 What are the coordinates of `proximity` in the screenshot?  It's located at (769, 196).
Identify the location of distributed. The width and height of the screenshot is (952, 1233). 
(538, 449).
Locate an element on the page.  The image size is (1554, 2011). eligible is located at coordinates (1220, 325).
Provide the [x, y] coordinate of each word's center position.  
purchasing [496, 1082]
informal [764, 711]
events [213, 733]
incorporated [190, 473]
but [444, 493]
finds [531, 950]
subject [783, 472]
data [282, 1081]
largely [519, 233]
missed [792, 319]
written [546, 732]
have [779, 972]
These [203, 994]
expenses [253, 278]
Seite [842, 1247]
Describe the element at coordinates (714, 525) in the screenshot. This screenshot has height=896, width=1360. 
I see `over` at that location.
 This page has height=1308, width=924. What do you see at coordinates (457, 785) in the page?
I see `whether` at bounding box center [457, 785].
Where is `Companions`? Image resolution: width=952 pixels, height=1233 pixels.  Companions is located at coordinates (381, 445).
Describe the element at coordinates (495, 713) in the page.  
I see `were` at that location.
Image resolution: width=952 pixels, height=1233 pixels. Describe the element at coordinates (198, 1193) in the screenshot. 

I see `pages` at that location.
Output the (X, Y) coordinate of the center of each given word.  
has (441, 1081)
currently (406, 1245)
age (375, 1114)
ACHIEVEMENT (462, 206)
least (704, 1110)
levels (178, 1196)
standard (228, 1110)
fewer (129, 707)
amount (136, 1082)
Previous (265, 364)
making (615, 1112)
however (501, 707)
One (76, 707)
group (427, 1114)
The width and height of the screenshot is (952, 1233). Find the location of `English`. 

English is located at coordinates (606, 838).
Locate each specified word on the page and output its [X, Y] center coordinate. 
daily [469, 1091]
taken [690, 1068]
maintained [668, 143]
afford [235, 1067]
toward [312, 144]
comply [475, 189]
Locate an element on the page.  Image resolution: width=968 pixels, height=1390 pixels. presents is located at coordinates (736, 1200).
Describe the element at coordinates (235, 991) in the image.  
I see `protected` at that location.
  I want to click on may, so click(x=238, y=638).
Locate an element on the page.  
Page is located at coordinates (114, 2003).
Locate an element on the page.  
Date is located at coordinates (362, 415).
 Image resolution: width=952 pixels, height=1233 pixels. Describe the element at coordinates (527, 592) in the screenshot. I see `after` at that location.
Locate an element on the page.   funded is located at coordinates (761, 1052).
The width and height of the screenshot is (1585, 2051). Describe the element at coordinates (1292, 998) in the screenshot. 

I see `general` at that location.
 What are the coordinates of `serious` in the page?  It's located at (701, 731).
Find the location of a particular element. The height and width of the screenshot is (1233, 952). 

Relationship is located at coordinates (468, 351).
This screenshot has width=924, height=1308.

Job:
Repeat all of the material above word for word, line by line, in its original order.

Right answer:
 What are the coordinates of `proximity` in the screenshot?  It's located at (769, 196).
Identify the location of distributed. The width and height of the screenshot is (952, 1233). 
(538, 449).
Locate an element on the page.  The image size is (1554, 2011). eligible is located at coordinates (1220, 325).
Provide the [x, y] coordinate of each word's center position.  
purchasing [496, 1082]
informal [764, 711]
events [213, 733]
incorporated [190, 473]
but [444, 493]
finds [531, 950]
subject [783, 472]
data [282, 1081]
largely [519, 233]
missed [792, 319]
written [546, 732]
have [779, 972]
These [203, 994]
expenses [253, 278]
Seite [842, 1247]
Describe the element at coordinates (714, 525) in the screenshot. This screenshot has height=896, width=1360. 
I see `over` at that location.
 This page has height=1308, width=924. What do you see at coordinates (457, 785) in the page?
I see `whether` at bounding box center [457, 785].
Where is `Companions`? Image resolution: width=952 pixels, height=1233 pixels.  Companions is located at coordinates (381, 445).
Describe the element at coordinates (495, 713) in the page.  
I see `were` at that location.
Image resolution: width=952 pixels, height=1233 pixels. Describe the element at coordinates (198, 1193) in the screenshot. 

I see `pages` at that location.
Output the (X, Y) coordinate of the center of each given word.  
has (441, 1081)
currently (406, 1245)
age (375, 1114)
ACHIEVEMENT (462, 206)
least (704, 1110)
levels (178, 1196)
standard (228, 1110)
fewer (129, 707)
amount (136, 1082)
Previous (265, 364)
making (615, 1112)
however (501, 707)
One (76, 707)
group (427, 1114)
The width and height of the screenshot is (952, 1233). Find the location of `English`. 

English is located at coordinates (606, 838).
Locate each specified word on the page and output its [X, Y] center coordinate. 
daily [469, 1091]
taken [690, 1068]
maintained [668, 143]
afford [235, 1067]
toward [312, 144]
comply [475, 189]
Locate an element on the page.  Image resolution: width=968 pixels, height=1390 pixels. presents is located at coordinates (736, 1200).
Describe the element at coordinates (235, 991) in the image.  
I see `protected` at that location.
  I want to click on may, so click(x=238, y=638).
Locate an element on the page.  
Page is located at coordinates (114, 2003).
Locate an element on the page.  
Date is located at coordinates (362, 415).
 Image resolution: width=952 pixels, height=1233 pixels. Describe the element at coordinates (527, 592) in the screenshot. I see `after` at that location.
Locate an element on the page.   funded is located at coordinates (761, 1052).
The width and height of the screenshot is (1585, 2051). Describe the element at coordinates (1292, 998) in the screenshot. 

I see `general` at that location.
 What are the coordinates of `serious` in the page?  It's located at (701, 731).
Find the location of a particular element. The height and width of the screenshot is (1233, 952). 

Relationship is located at coordinates (468, 351).
This screenshot has width=924, height=1308.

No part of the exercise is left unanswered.